I've mentioned before, and I'll say it again. I have Fibromyalgia. I wrote often in a blog of mine about Fibro and the ways to combat it and improve every day living. I do really well, but I won't lie, every day is a struggle to keep up my good pain days. I have pain every day. The trick is in managing pain. I have a chemical sensitivity that keeps me from taking pain medication, so I've had to take some drastic measures. I have to push through pain every day to workout. But working out keeps me feeling energized. It's how I'm able to write, clean, and basically get out of bed every morning, but it's a constant battle against not only pain, but lack of ambition, tiredness, and a constant urge to give up. My brain is telling me I hurt too much to do anything and I have to argue with it. LOL
Some of the crazier symptoms of Fibromyalgia (Like random pain for no reason isn't crazy enough):
-small or non-existent "moons" on the fingernails while thumbnails have dramatic crescents.
-delayed reactions to pain. The first time I knew something wasn't right was when I pulled my heavy carry-on baggage out of the overhead compartment, and my arm felt like it was going to fall off two days later.
-short term memory impairment. In the past, my family used to think I was joking when I'd go into the kitchen for something and stand their for five minutes, unable to remember what brought me in there. This happens to everyone sometimes. It happens to me about 20 times per day.
-skin sensitivity. When I shave my legs, it feels like I'm shaving off a layer of skin. Sometimes I can't wear anything to bed and I can't have the covers on parts of my body. If there is a crumb in my bed, I feel it like it's a rock. Fibro Mates and I call this the "Princess and the Pea" syndrome.
"No Way! Constant pain and weird symptoms? You must be making it up. You must be bored, or looking for attention...etc." People, for years, have made fun of the diagnosis of Fibro and though the stigma is lessening, it's still there. My current Neuro is sure that I have a birth defect that's as of yet been discovered. But I feel doctors who aren't ready to accept what's in front of them, are really missing the mark.
Allow me to introduce you to another sufferer. Virginia Kentner, wife of author David Kentner. She was kind enough to do a quick write-up of HER experience with Fibro.
"Fibromyalgia…I was diagnosed with this disease in 2002 after many tests to rule out other diseases. I originally went to the doctor because I was not able to pick up a cup of coffee without severe pain in my left arm. I went thru a lot of tests before it was correctly diagnosed. When I went to the rheumatologist, he knew within ten minutes of examining me, including touching my pressure points that it was indeed fibro. I am not sure when I first got it but I know that I suffered with a lot of pain throughout my middle age.
Being diagnosed was the easy part, now what to do about the disease. The doctor put me on Celebrex and that seemed to help for about 2 years. Then the pain kept getting worse and when I would go to the Doctor he just kept telling me there was nothing more that he could do for me, so depression set in for about a year.
Along with fibro I then started having back problems (herniated disc) and sciatica. I went to another doctor to get my disc taken care of which involved injections to fight pain, but with such intense pain he finally prescribed a fentynal pain patch, which not only helped my back, but also helped with my fribro. There are mornings that I have a very hard time getting going, and sometimes when I get up from sitting I have to make sure my legs are as ready to go as I am. If I miss my pain medications I cannot function, as the pain is so intense that all I can think about is the pain until I get some kind of relief. Other factors that will send me into a fibro attack is stress, activities and weather (I cannot handle any cold…weather, wind, air conditioning, ice packs) those factors make me want to stay on the couch all day and do nothing at all except sleep to escape the pain.
I believe that it is inherited since my Mother (never diagnosed with Fibro) had many of the same symptoms and several of my sisters and brothers show the same complications (I am the youngest of twelve), some have been diagnosed and others just never went to doctor to be technically diagnosed.
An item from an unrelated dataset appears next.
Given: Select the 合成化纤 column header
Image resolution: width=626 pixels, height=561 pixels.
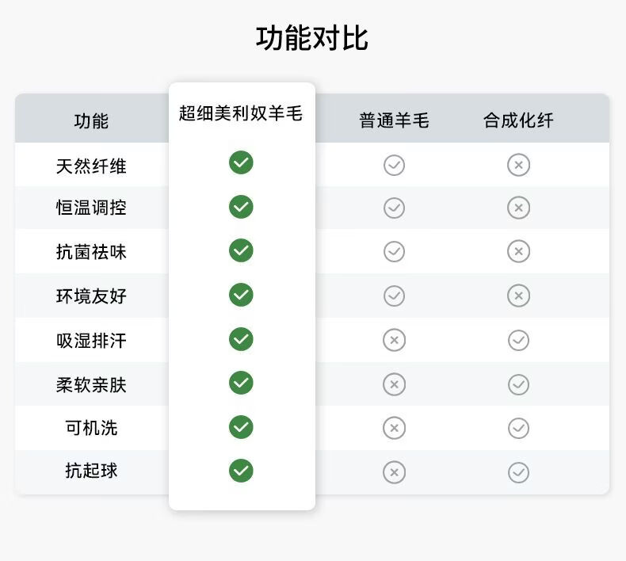Looking at the screenshot, I should point(518,120).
Another major side effect of fibro is called fibro fog, which affects my memory and concentration. I know at my age that it gets harder to remember names, dates, places, etc but the fibro fog makes it more intense.
Another major side effect is sense of feeling, sometimes it hurts to just have someone hug me or to let my pets sit on my lap, and holding a baby has to be limited since it feels like you have held them (your arms just ache) for an hour and it’s only been fifteen minutes.
Another side effect is the clothes that you can wear, nothing over the head cuz it hurts too much to put on, no blue jean material because it makes your legs ache twice as much, layers of warm, soft clothing (I wear insulated underwear seven months out of twelve), nothing too tight that will make you ache more.
Another side effect is that it has basically changed your whole life and taken over all aspects of what you used to be."
Thank you Virginia, for sharing your story with us today.